STAT家族有7个成员,其中STAT3由约750个氨基酸组成,在控制炎症和调节免疫细胞活化中具有重要的信号转导作用[25]。STAT3磷酸化的过度增强,可以调节炎性细胞因子的表达,促进Th17细胞的增殖以及免疫球蛋白的产生,并抑制Treg细胞,诱发免疫炎症[26]。在类风湿关节炎、溃疡性结肠炎等免疫性疾病的发病中STAT3具有关键作用,能够激活T淋巴细胞,因而降低STAT3的磷酸化可以对其发挥治疗作用,且STAT3通路已被证明可调节SS的发病[27]。本研究发现,增液润燥汤可降低STAT3的磷酸化,调节Th17/Treg细胞平衡,从而改善SS临床症状,发挥治疗作用。表明增液润燥汤可能是通过抑制STAT3通路发挥治疗作用。

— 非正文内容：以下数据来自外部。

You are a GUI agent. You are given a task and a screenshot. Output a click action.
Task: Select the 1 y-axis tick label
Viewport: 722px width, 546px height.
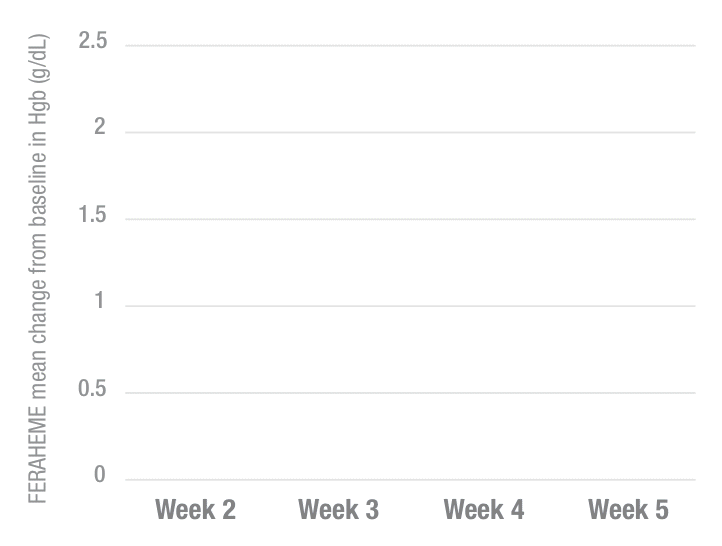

Zhao等[28]相关研究证实miR-181c-3p通过抑制转录因子HOXA1的表达下调STAT3;结合本研究相关结果,提示增液润燥汤可以上调SS模型小鼠颌下腺中miR-181c-3p表达水平,下调其直接靶点HOXA1的表达,抑制STAT3磷酸化,调节Th17/Treg细胞失衡,减少IL-17等炎性因子的释放,从而减少颌下腺淋巴细胞浸润,发挥治疗作用。

综上所述,增液润燥汤可以通过上调SS模型小鼠颌下腺中miR-181c-3p表达,抑制STAT3活化,从而改善Th17/Treg细胞失衡,纠正免疫炎症失调状态。